Here are 9 things you should know about staying current in data warehouse development, but won’t necessarily hear from your current IT staff and consultants.
1) Have a data model. Getting a common understanding of what information is important to the business will be vital to the success of the data warehouse. Sometimes the businesses themselves don’t know their own data needs or landscape. They will be using different words for the same data sets, the same words for different data sets, etc. Modeling the business’ information can be a real eye opener for all parties concerned.
2) Have a data flow diagram. Knowing where all the business’ data repositories are and how the data travels within the company in a diagram format allows everyone to determine the best steps for moving forward. You can’t get where you want to be if you don’t know where you are.
3) Build a source agnostic integration layer. The integration layers’ sole purpose is to pull together information from multiple sources. This is generally done to allow better business reporting. Unless the company has a custom application developed with a business-aligned data model on the back end, choosing a 3rd party source to align to defeats that purpose. Integration MUST align with the business model.
4) Adopt a recognized data warehouse architecture standard.(i.e. 3NF, star schema [dimensional], Data Vault). Regardless of the actual approach chosen, picking a standard and sticking with it will enable efficiency within a data warehouse development approach. Supporting a singular methodology for support and troubleshooting allows new staff to join the team and ramp-up faster.
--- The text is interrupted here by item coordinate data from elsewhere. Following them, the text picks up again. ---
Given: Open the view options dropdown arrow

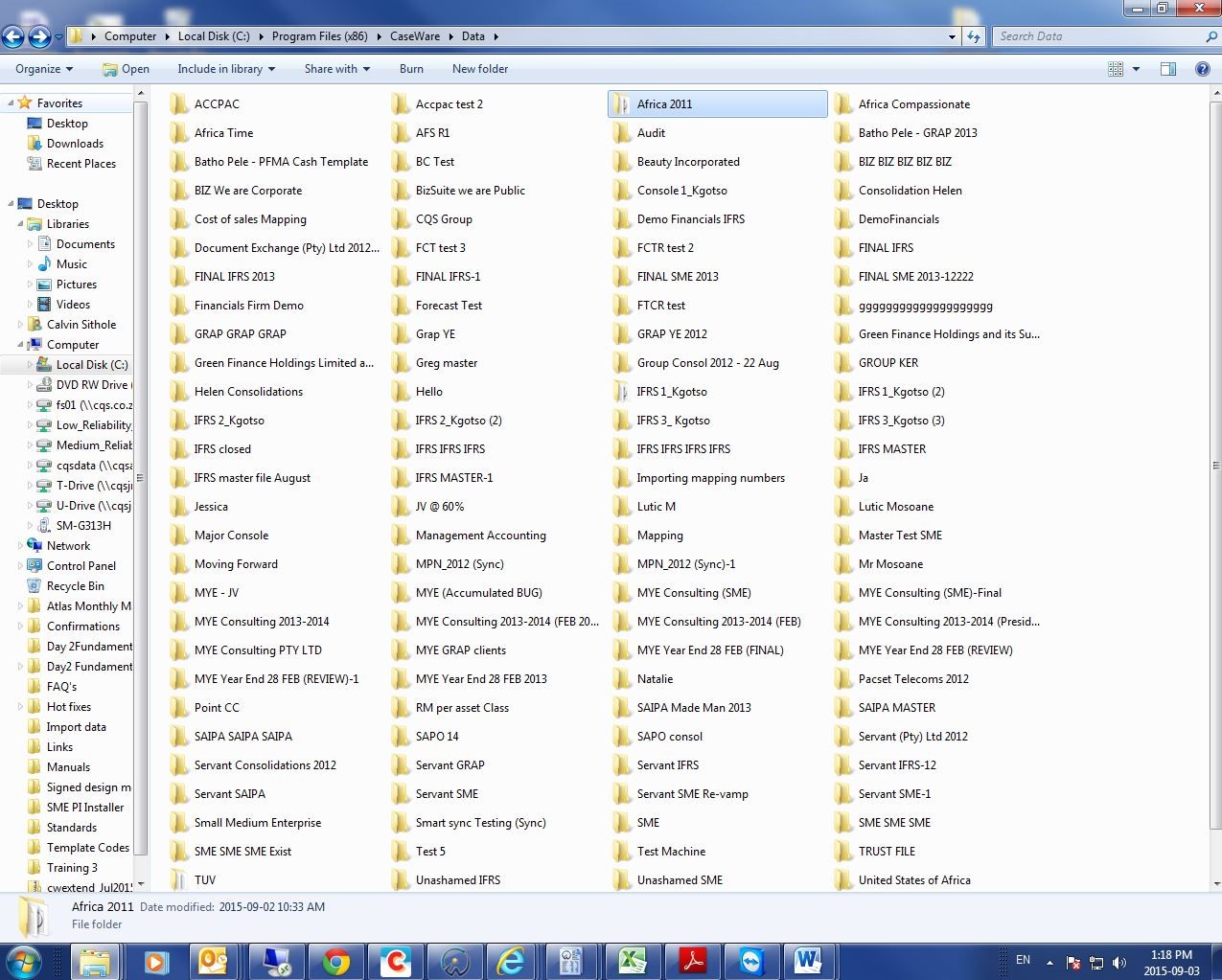Looking at the screenshot, I should [1136, 69].
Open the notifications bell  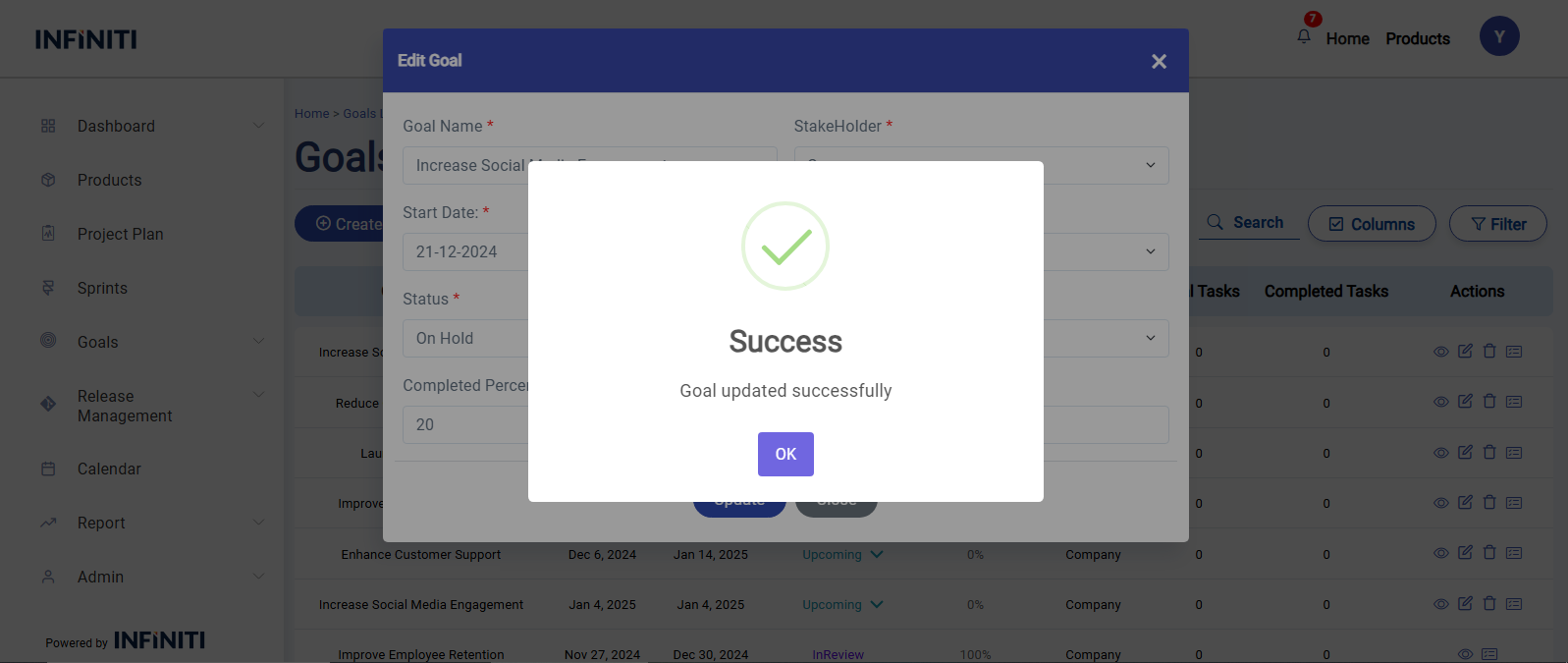click(x=1304, y=36)
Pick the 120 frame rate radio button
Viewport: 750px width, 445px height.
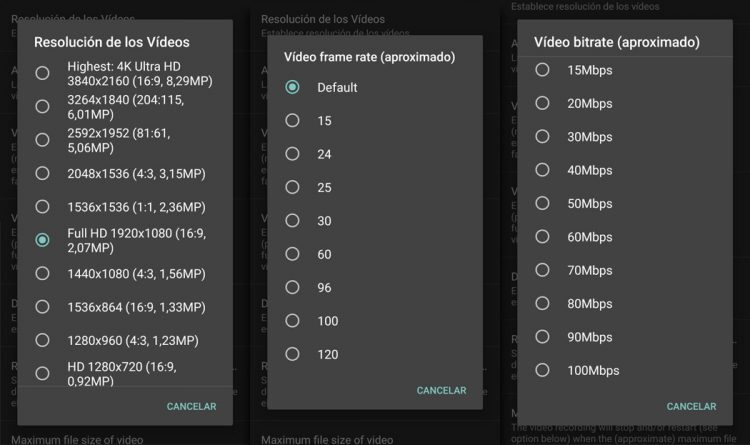pos(292,354)
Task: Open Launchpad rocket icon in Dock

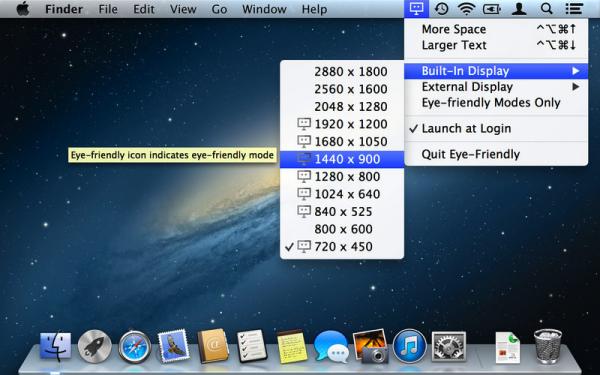Action: point(95,346)
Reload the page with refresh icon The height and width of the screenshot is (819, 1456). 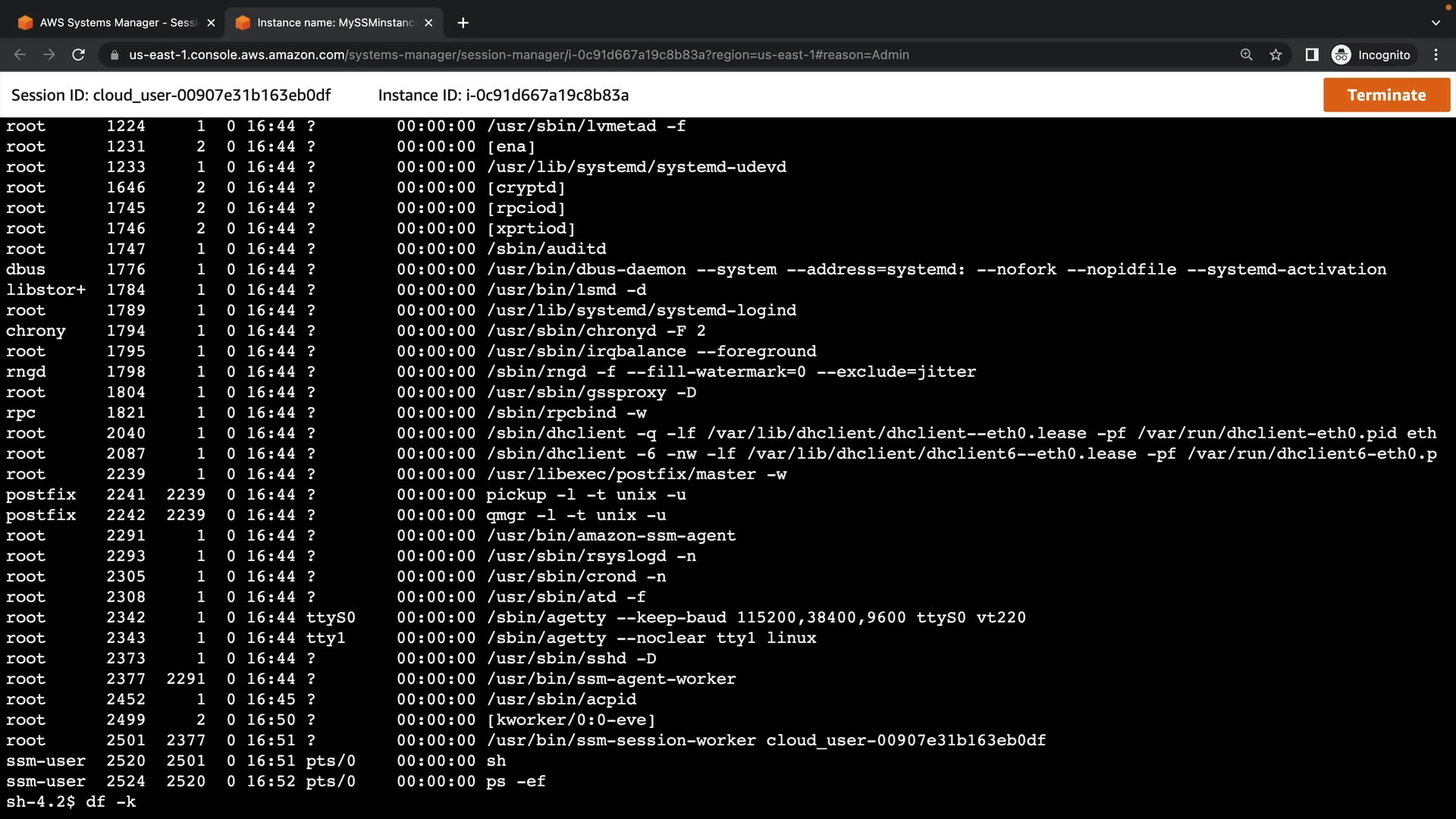78,55
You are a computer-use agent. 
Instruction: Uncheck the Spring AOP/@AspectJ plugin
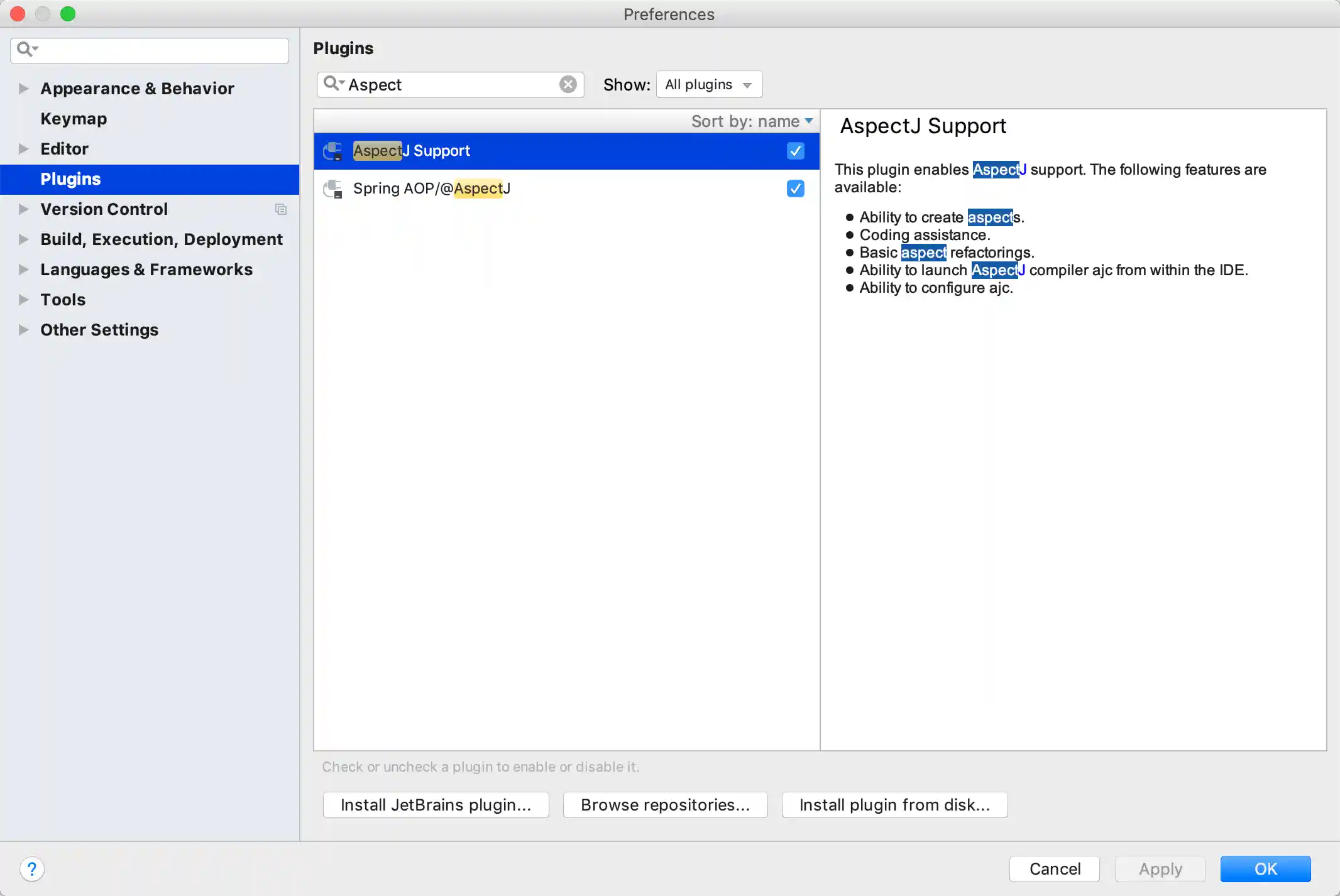(794, 188)

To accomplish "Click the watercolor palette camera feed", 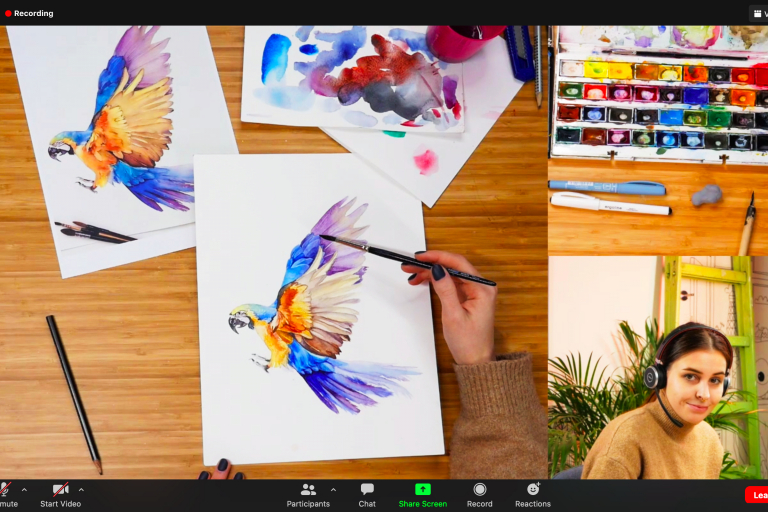I will click(657, 140).

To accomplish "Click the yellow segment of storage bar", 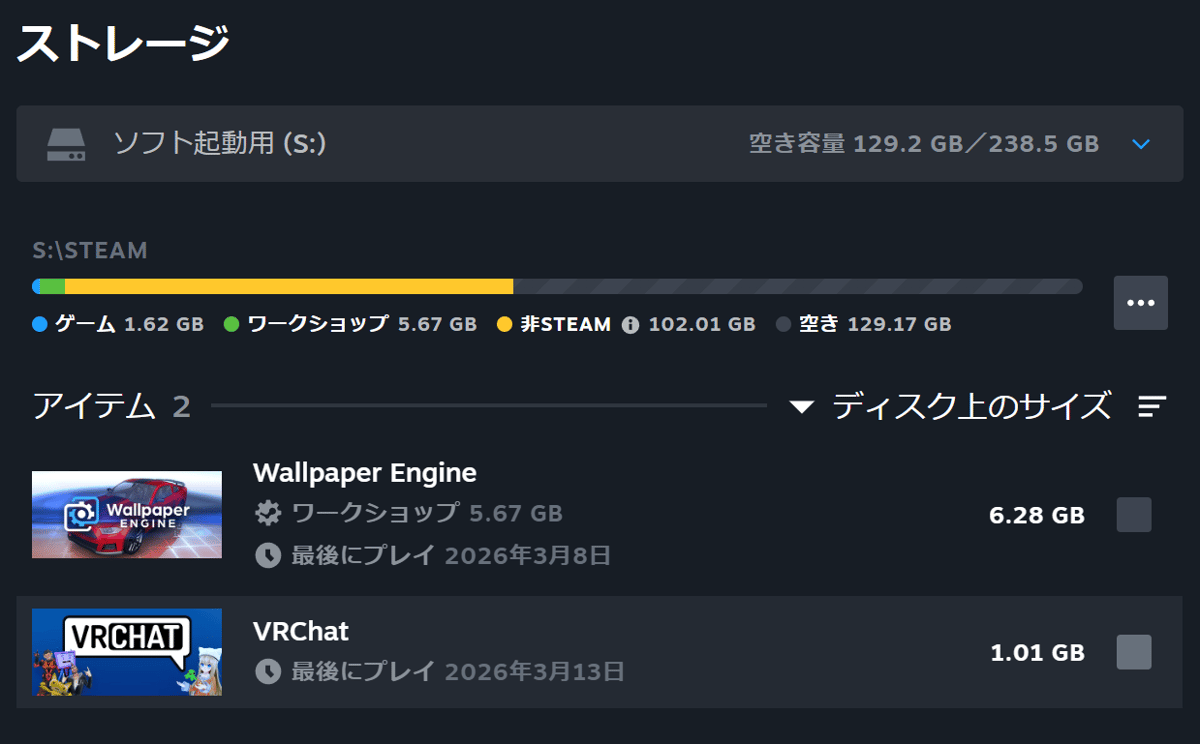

5) Consider adopting an agile data warehouse methodology. Data warehouses no longer have to be large, monolithic, multi quarter / year efforts. With proper planning aligning to a single integration layer, data warehouse projects can be broken down into smaller, faster deliverable pieces that return value much more quickly. This also allows you to prioritize the warehouse as the business needs change.
6) Favor ELT over ETL. Moving corporate data, as is, to a single platform should be job #1. Then legacy systems can be bypassed and retired along the way, helping the business realize savings faster. Once data is colocated, it is much more efficient to let the power of a single cloud engine do integrations and transformations (i.e. fewer moving parts, push down optimizations, etc.).
7) Adopt a data warehouse automation tool. Automation allows you to leverage your IT resources more fully, iterate faster through projects and enforce coding standards (i.e. Wherescape, AnalytixDS, Ajilius, homespun, etc.) for easier support and ramp-up.
8) Get your staff trained in modern approaches. Giving your team knowledge of the advantages of newer technologies and approaches lets your IT staff become more self-sufficient and effective. This will also open up more understanding and options in hiring and contracting with the best resources that the IT industry has to offer.
9) Pick a cloud-based data warehouse environment. For the least initial investment, the storage and compute elasticity coupled with the pay-as-you-go nature of cloud-based services provide the most flexible data warehousing solution on the market.